Things to do:
**1)** According to the interview with Theresa Crater, in what year did her ancestor come over?
**2)** Transcribe the interview with Theresa Crater from "How does the" to "taught sacred sexuality.".

*** Selected passage ***

Getting Southern With Author Theresa Crater
As a Southern author myself, I always love connecting with other Southern authors. So I'd love you to meet Theresa Crater and learn about her recent book, The Star Family.
What's your favorite thing about the South?
Grits. Seriously. When I moved away from North Carolina, where I was born and raised, I couldn’t get grits. I missed them. Polenta is just not the same.
I love the soft blue Appalachian Mountains and the Piedmont. I love the riot of color in the fall, the early spring flowers and roses blooming late.
I also love that forthrightness of the South. People will tell you what they’re thinking for the most part. And talking to strangers in public. Down south, folks don’t stare at you like you’re maybe a bit nuts. In the South, they talk right back.
How does the South affect your writing?
I discovered some fascinating things about my ancestors, the Moravians, who settled Winston-Salem. My great, great—well, you know—grandfather came over in 1727. I was raised in the Moravian Church, a small, progressive Protestant sect, but recently discovered that the mother of poet and painter William Blake was a Moravian. And—get this—in the 18th century, they taught sacred sexuality.
Yeah, it stopped me in my tracks, too. Did anyone tell my grandfather about this, I wondered? I had to investigate. I discovered they were quite metaphysical and their teachings way ahead of their time. All this research turned into The Star Family.
What's your next writing project?
I have a three-generation Southern Gothic to write, about the friendship between an older African-American woman who was born during reconstruction and a woman who hides her Native-American ancestry from her husband. I’m also doing the next book in my Power Places series, this one set in Egypt.
A secret spiritual group. A recurring dream. A 400-year-old ritual that must be completed before it is too late.
Jane Frey inherits a Gothic mansion filled with unexpected treasures. A prophecy claims it hides an important artifact – the key to an energy grid laid down by the Founding Fathers themselves. Whoever controls this grid controls the very centers of world power. Except Jane has no idea what they’re looking for.

*** Dataset content ***

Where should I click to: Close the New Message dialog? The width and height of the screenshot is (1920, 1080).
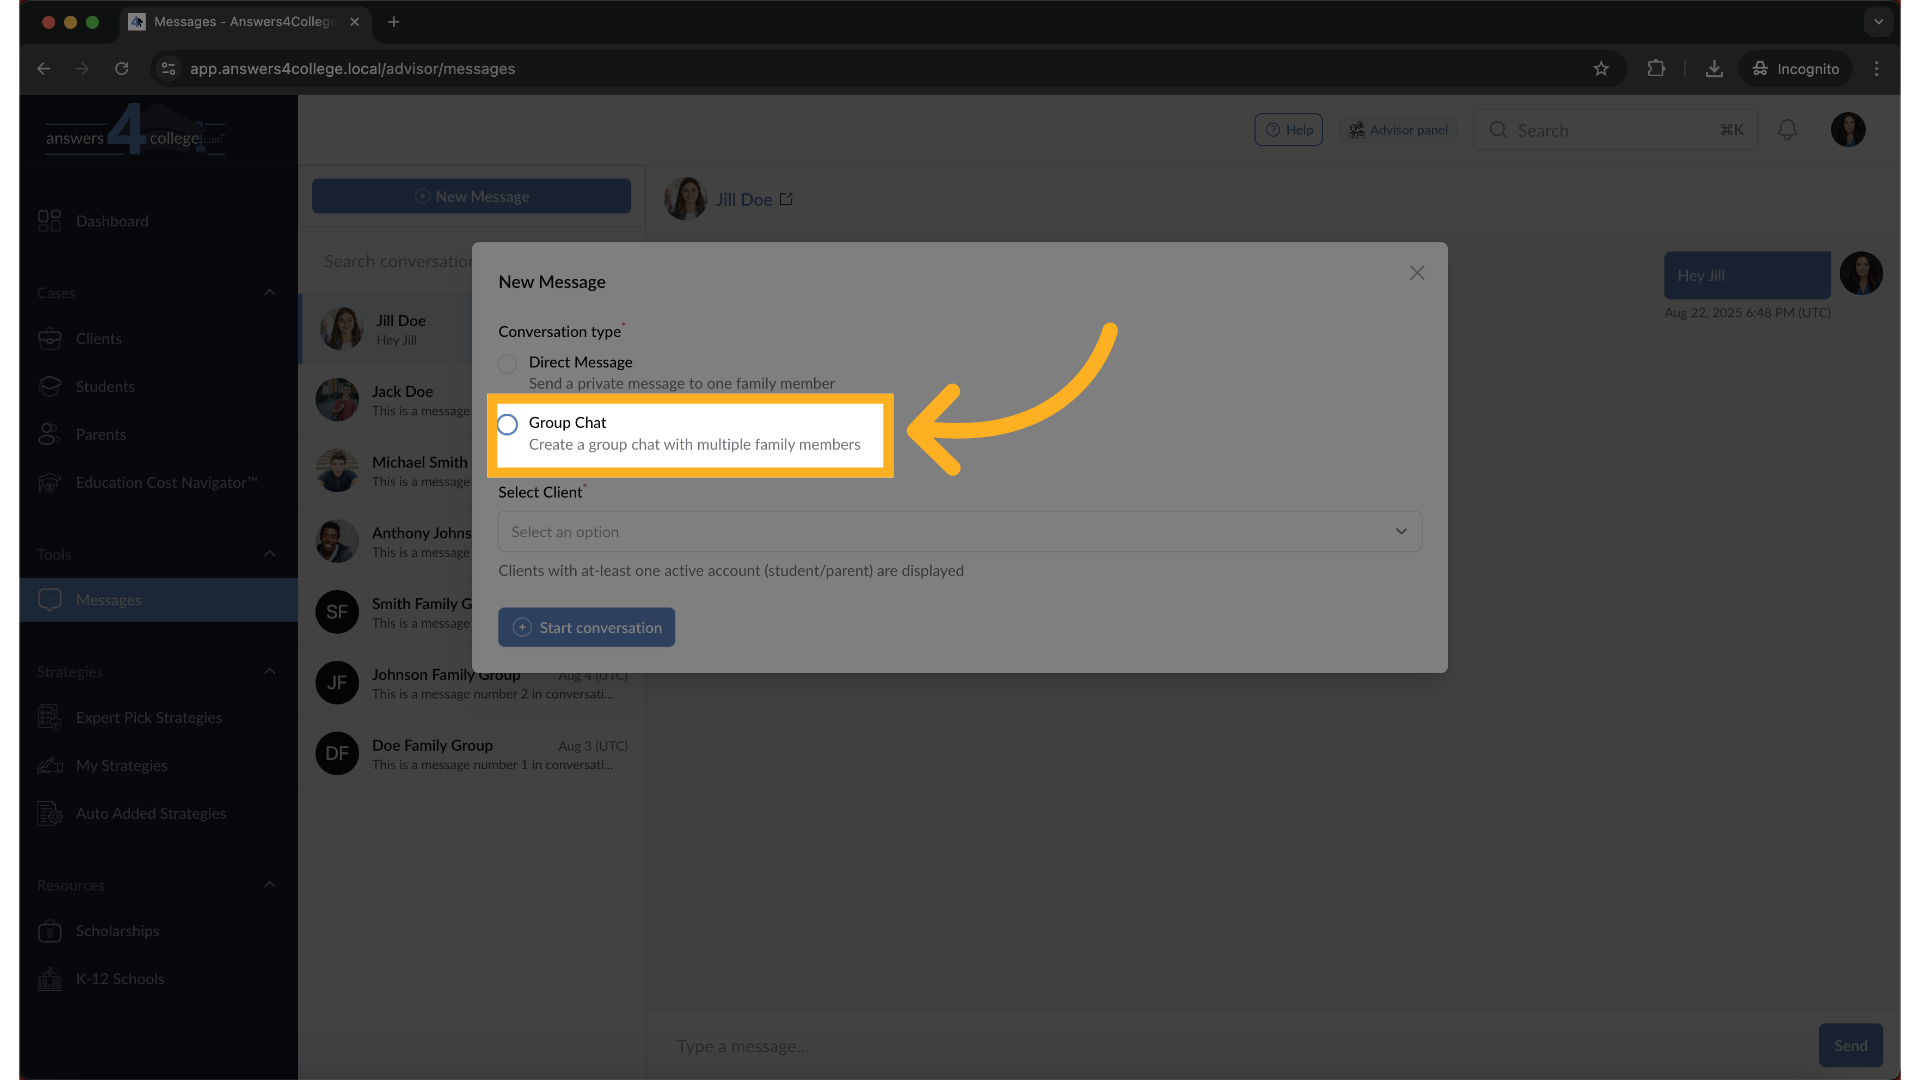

***

Outputs:
**1)** 1727

**2)**
How does the South affect your writing?
I discovered some fascinating things about my ancestors, the Moravians, who settled Winston-Salem. My great, great—well, you know—grandfather came over in 1727. I was raised in the Moravian Church, a small, progressive Protestant sect, but recently discovered that the mother of poet and painter William Blake was a Moravian. And—get this—in the 18th century, they taught sacred sexuality.